| Exercise description |
Find "This screenshot has height=532, width=798.", then copy its line and every later line of the entries exactly through the end, leaving all pictures out.

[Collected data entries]
___

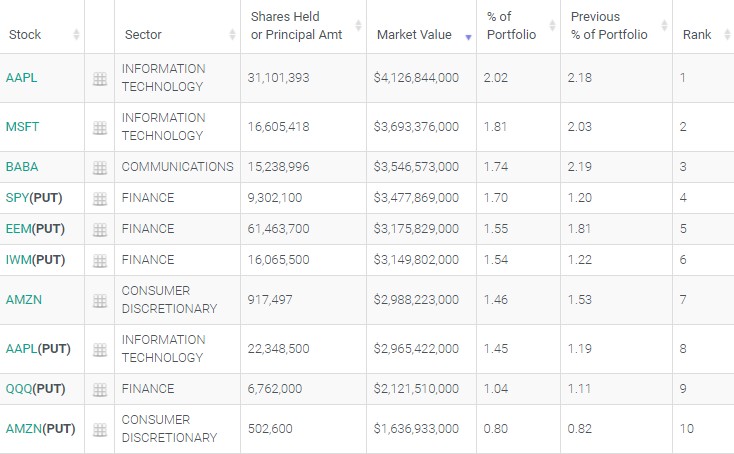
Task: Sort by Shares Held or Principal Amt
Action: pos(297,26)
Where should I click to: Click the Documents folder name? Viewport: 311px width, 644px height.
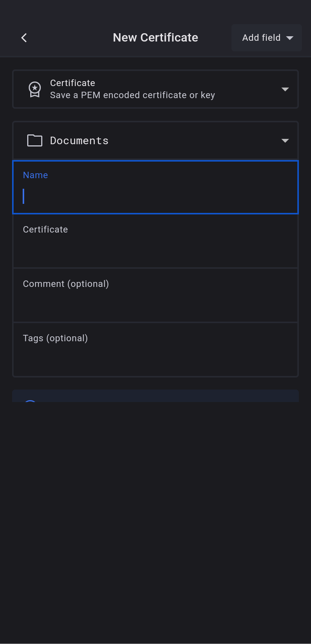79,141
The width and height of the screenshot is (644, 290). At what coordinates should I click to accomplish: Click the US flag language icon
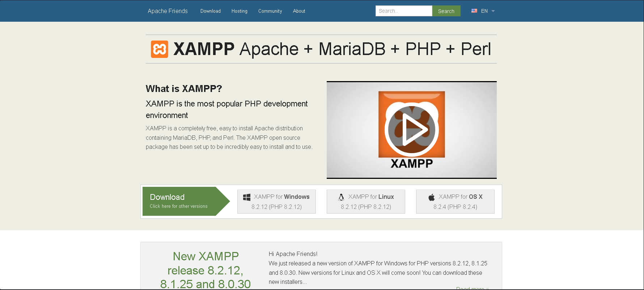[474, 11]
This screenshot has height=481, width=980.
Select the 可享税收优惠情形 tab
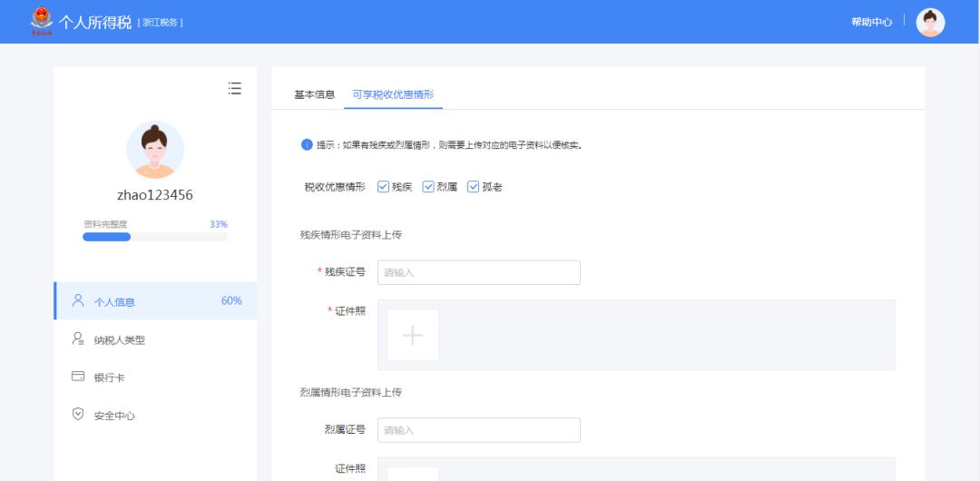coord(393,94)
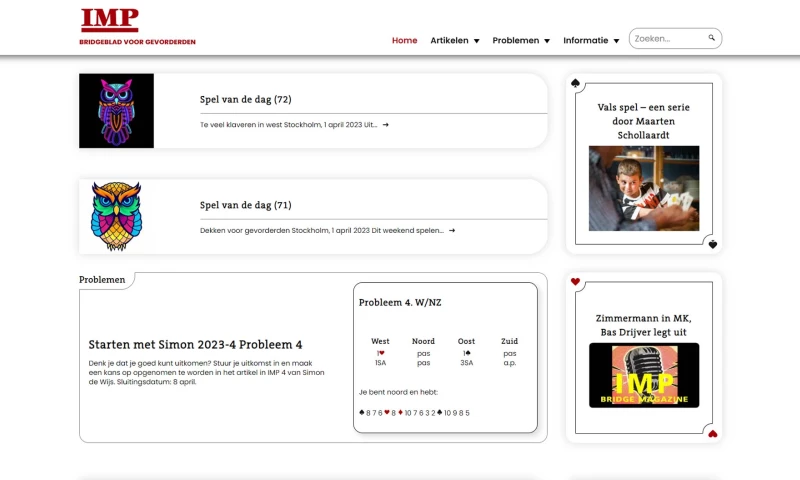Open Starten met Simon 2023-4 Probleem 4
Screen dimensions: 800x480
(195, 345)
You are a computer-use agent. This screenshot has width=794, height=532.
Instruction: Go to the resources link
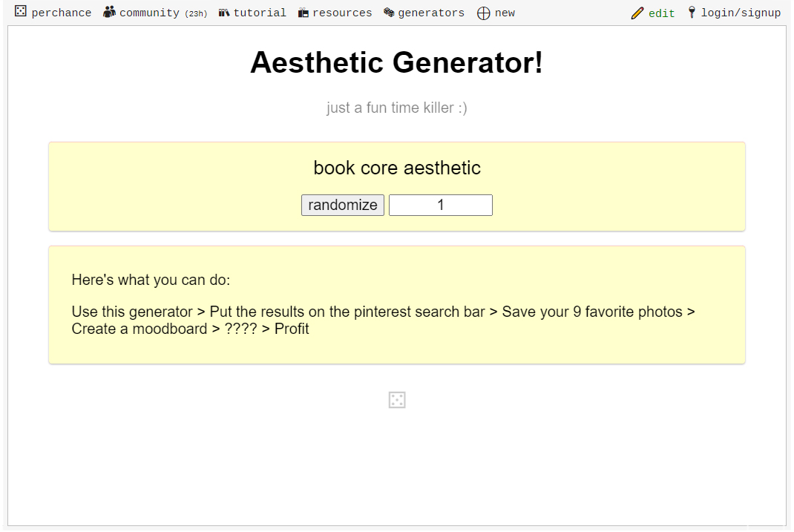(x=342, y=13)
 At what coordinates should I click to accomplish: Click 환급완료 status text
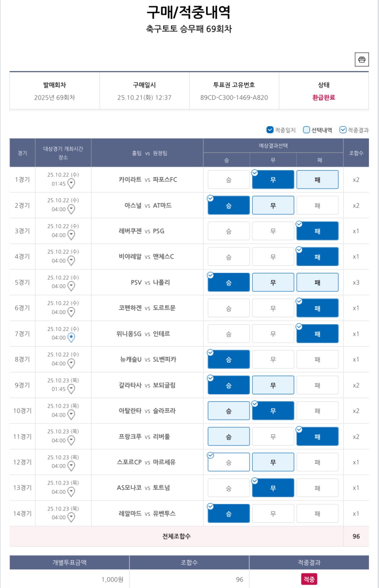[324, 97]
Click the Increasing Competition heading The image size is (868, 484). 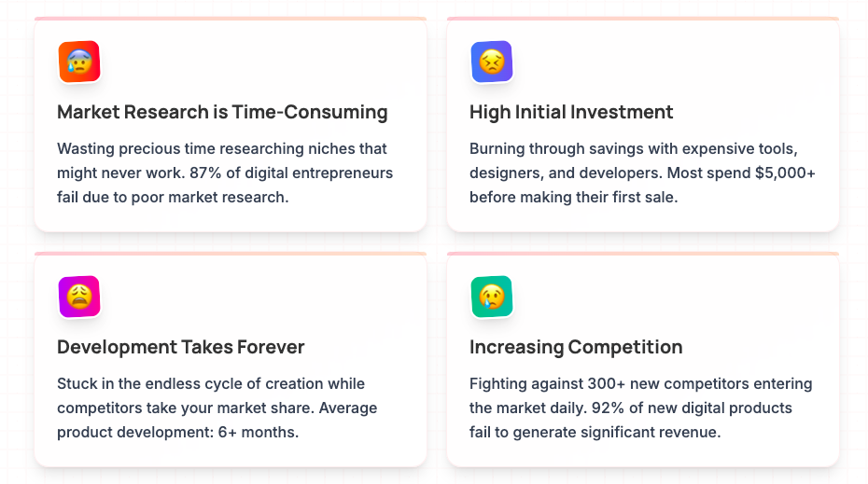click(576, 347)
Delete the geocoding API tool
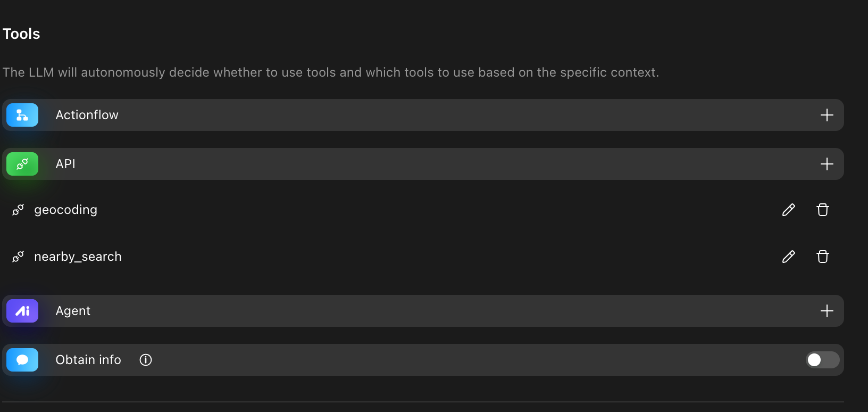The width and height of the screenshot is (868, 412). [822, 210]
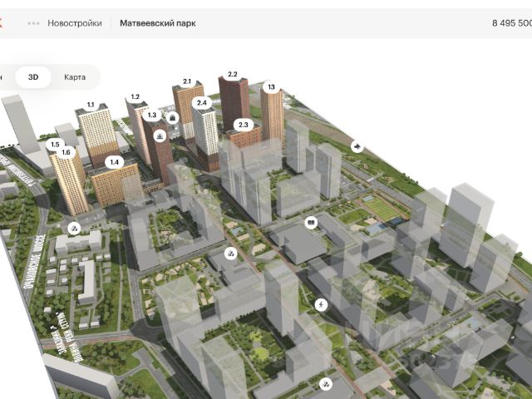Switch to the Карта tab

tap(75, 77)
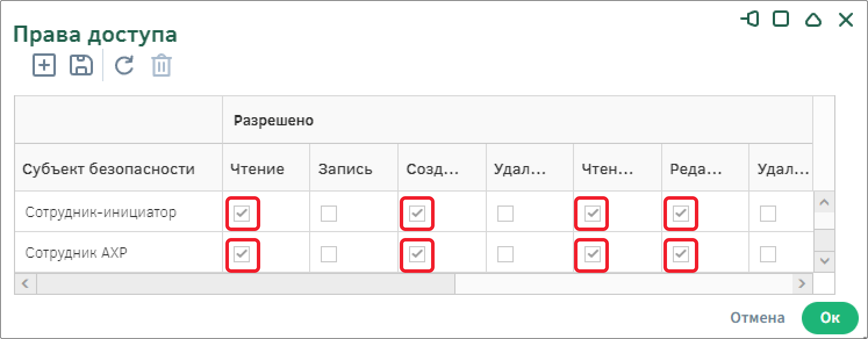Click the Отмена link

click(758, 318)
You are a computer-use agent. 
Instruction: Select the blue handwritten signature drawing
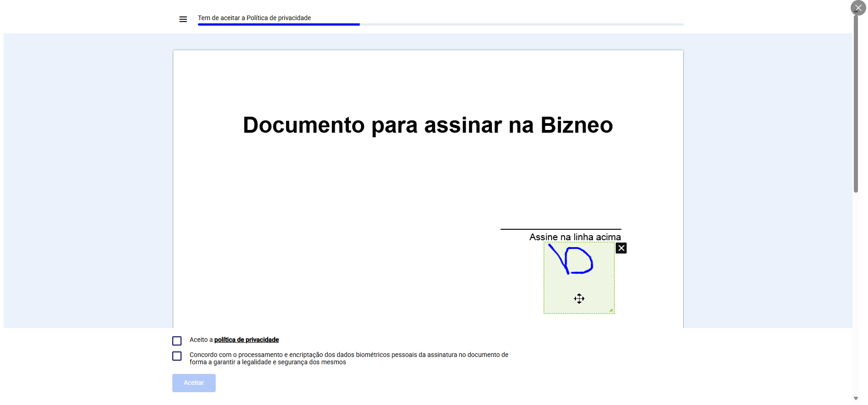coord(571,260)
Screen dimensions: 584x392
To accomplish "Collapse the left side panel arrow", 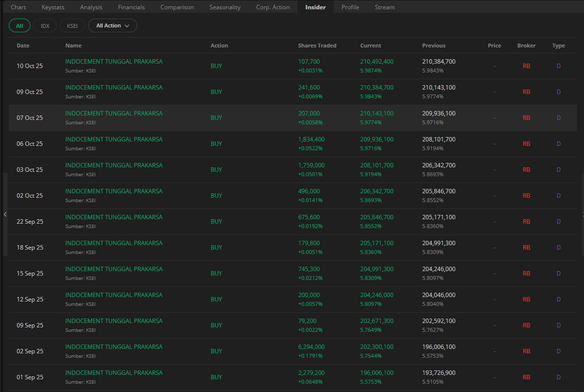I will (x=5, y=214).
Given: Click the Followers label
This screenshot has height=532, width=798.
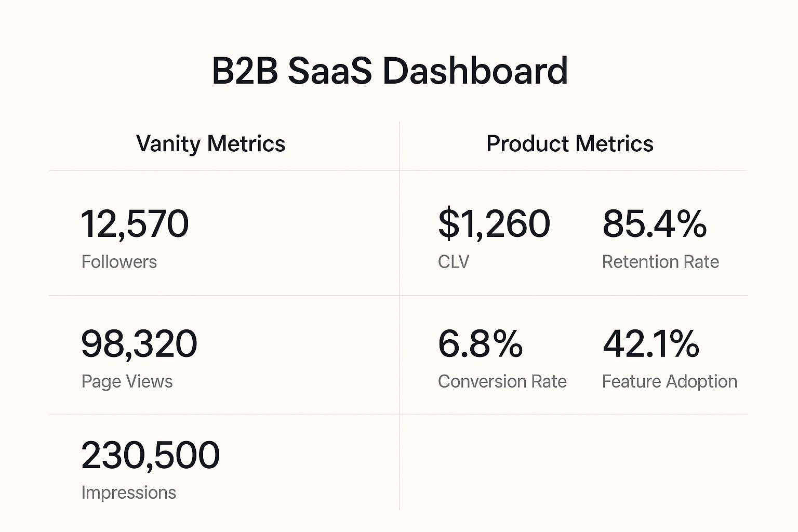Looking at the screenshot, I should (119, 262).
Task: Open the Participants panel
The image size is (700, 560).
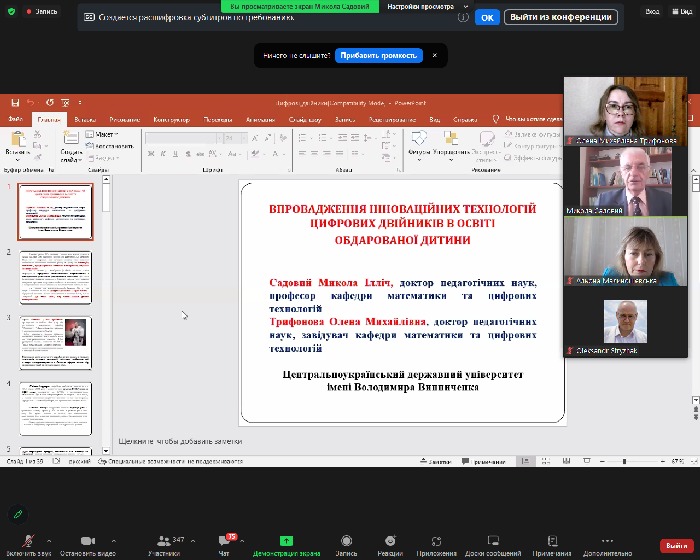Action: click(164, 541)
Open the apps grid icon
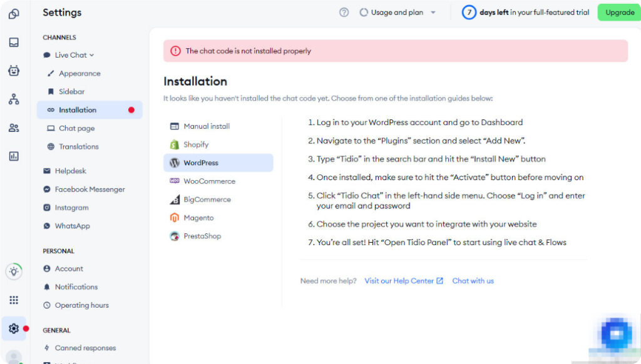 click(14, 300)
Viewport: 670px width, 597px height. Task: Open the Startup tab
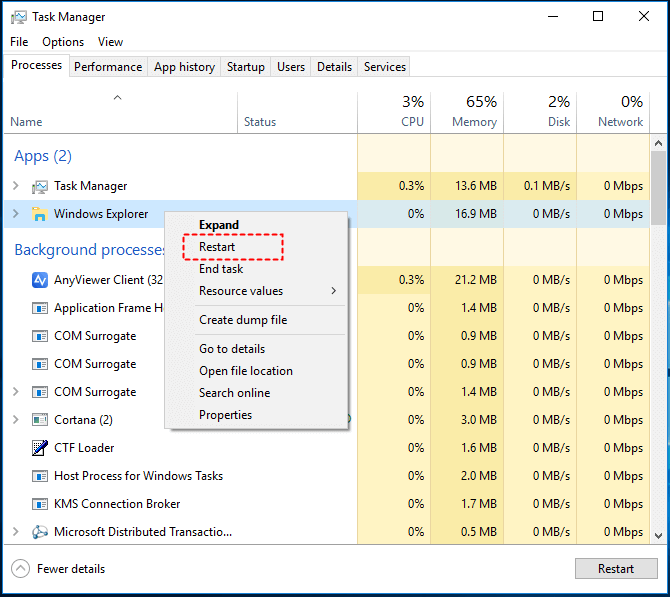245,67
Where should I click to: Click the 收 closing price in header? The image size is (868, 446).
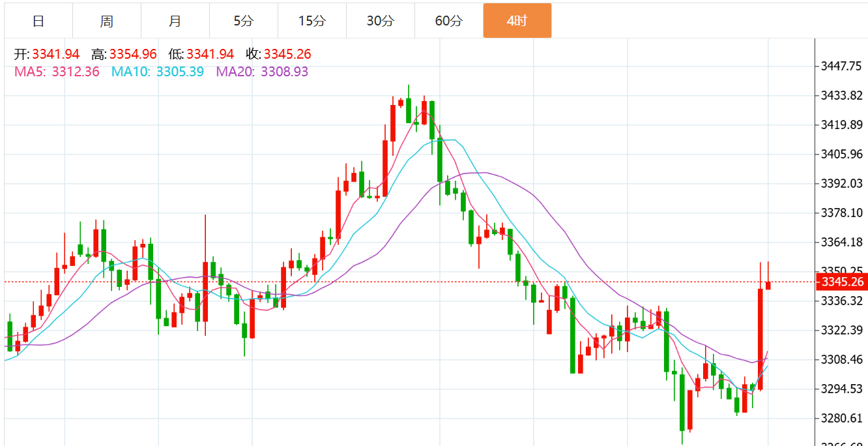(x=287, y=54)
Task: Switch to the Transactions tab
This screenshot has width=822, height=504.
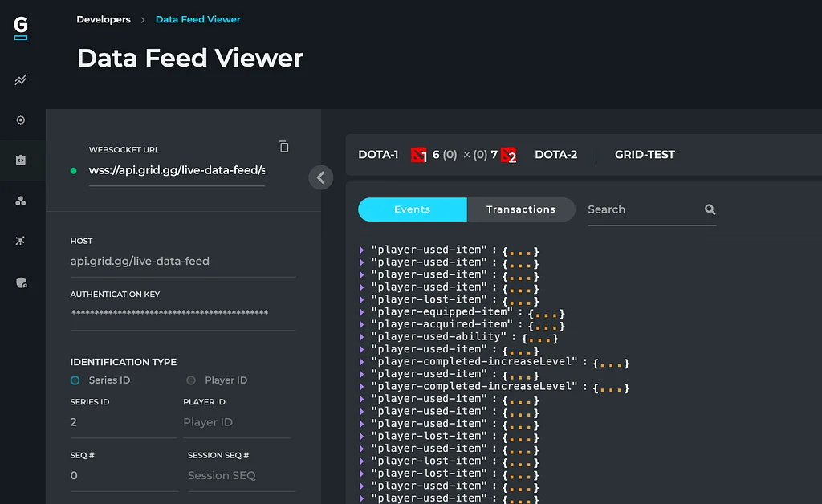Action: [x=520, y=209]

___

| Response for this exercise |
This screenshot has height=532, width=798.
Looking at the screenshot, I should (119, 262).
Task: Open the Participants panel
The image size is (700, 560).
Action: click(164, 541)
Open the apps grid icon
 click(14, 300)
Viewport: 670px width, 597px height. Task: Open the Startup tab
245,67
Where should I click to: Click the 收 closing price in header? The image size is (868, 446).
(x=287, y=54)
Task: Switch to the Transactions tab
This screenshot has width=822, height=504.
Action: [x=520, y=209]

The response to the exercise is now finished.